ですから、買ってもらった新品の、しかも大好きな青色クレパスを折られてしまったことは、たかっちにとってとてもショックなことだったのです。
「クレパスはまた買えば良いよ。折れていないものなんかいつでも手に入る」
お父さんはちょっぴり零れてしまったたかっちの涙をそっと拭いました。
「でもね、もう二度と友くんとお話できなくなったらどうしようか?」
「えっ?」
思っても見なかったことを言われて、たかっちはびっくりしました。
「友くんと仲直りが出来なくなったらどうする?」
「………………」
「友くんは謝ってくれたんでしょう?」
たかっちはこくりとうなずきます。
「それでも、たかみちは友くんを知らんぷりしちゃったんだよね」
おずおずとうなずきます。
「それなら今度は、たかみちが謝らなきゃいけないよ」
「友くん、まだぼくと仲良ししてくれるかな? お話してくれるかな?」
身を乗り出すようにして、たかっちはお父さんに聞きました。
だって、友くんとずっとお話が出来なくなるなんて考えても見なかったのです。
一緒にお昼を食べたり、遊んだり、お昼寝したり出来なくなるだなんて。
「ねぇ、おとうさん! どうしたらいいかな、どうしたら仲直りできるかな!」
「それは自分で考えなきゃ駄目だよ」
また泣きそうなたかっちの頭をお父さんは撫でながら、そうだ、とたかっちに言いました。
「友くんのお父さんに聞いてみようか?」
「友くんのお父さん?」
「何かいい案があるかもしれない」
「うん!」
お父さんはすぐに友くんのお家へ電話してくれました。
「…………もしもし、藤原ですが」
お父さんは二言三言話してから、たかっちへ受話器を渡しました。
「……もしもし?」
『こんばんは、たかっち』
電話の向こうから、友くんのお父さんの優しい声が聞こえてきます。
「あの、友くんと仲直りをしたいのですが、なにか、いい方法をおしえていただけませんか?」
『そうだねぇ………友が喜ぶようなことをしてみるのはどうかな?』
「友くんの喜びそうなこと?」
『そう。例えばね…………』
お父さんに受話器を返して、たかっちは友くんのお父さんに言われたことを忘れないように頭の中で繰り返しました。

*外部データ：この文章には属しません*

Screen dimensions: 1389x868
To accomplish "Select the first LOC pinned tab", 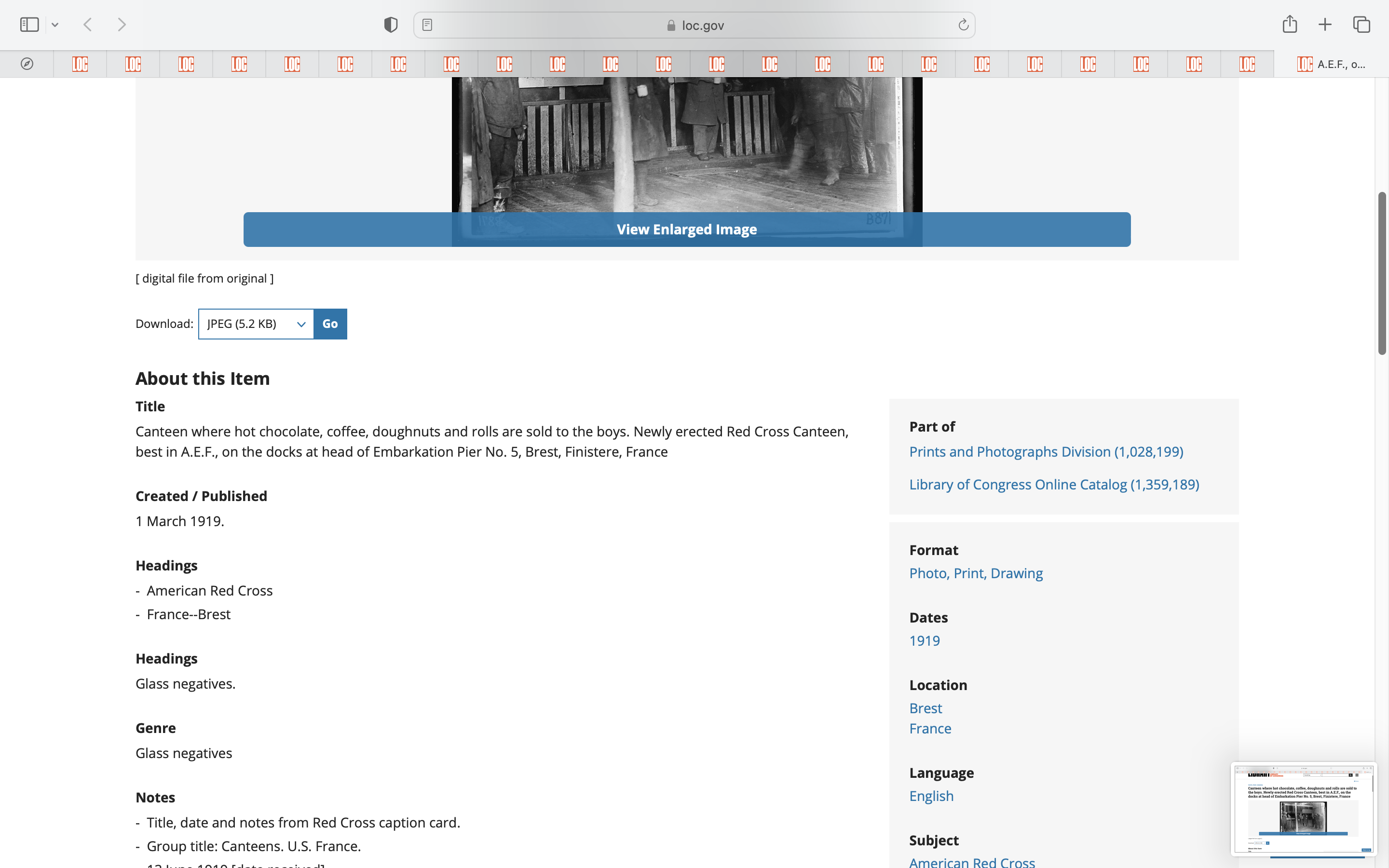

ですから、お父さんが友くんのお父さんからその内容を聞かされて思わずちょっと叫んでしまったことには気付きませんでした。
そして火曜日。
たかっちはどうやって話し掛けたら良いか分からずに、お昼までを過ごしました。
お昼ごはんを隣で食べるタイミングも逃してしまいました。
どうしようどうしようと、おろおろしていると、あかね先生がそれに気付き、さり気なく二人を側に寄せました。
「あ、あ、あ、あ、あのっ!」
「………………なに?」
友くんの表情も声もいつもと違います。
怒っているんだと、たかっちは泣きそうになりました。
でも今泣いてはいけません。
何と言ったらいいか散々悩んだ末に、たかっちは覚悟を決めました。
そして。
ちゅっ。
「ごめんなさい!」
『ほっぺにキスをするとかね』
そう友くんのお父さんは言いました。
これで仲直りできなかったらどうしよう。
ぎゅっとつむったはずの目から、涙がこぼれるのが分かります。
友くんから言葉はありません。
と、何かがほおに触れる感触がして。
ちゅっ。
「えっ?」
思わず顔を上げると、友くんがにっこり笑っていました。
それがとても嬉しくて。
たかっちは友くんに抱きつきました。
ごめんなさいは違う気がしました。
でも、ありがとうも違う気がしました。
だからたかっちは、友くんのほおにもう一回キスをしました。
「たかっち、友くん。お昼寝の時間だよ〜」
向こうであかね先生が呼んでいます。
たかっちと友くんは二人そろってあかね先生のほうへ歩き出しました。
隣りに並べたおふとんにもぐって、二人は夢の世界へと旅立ちます。
しっかりと互いの手を握り締めて。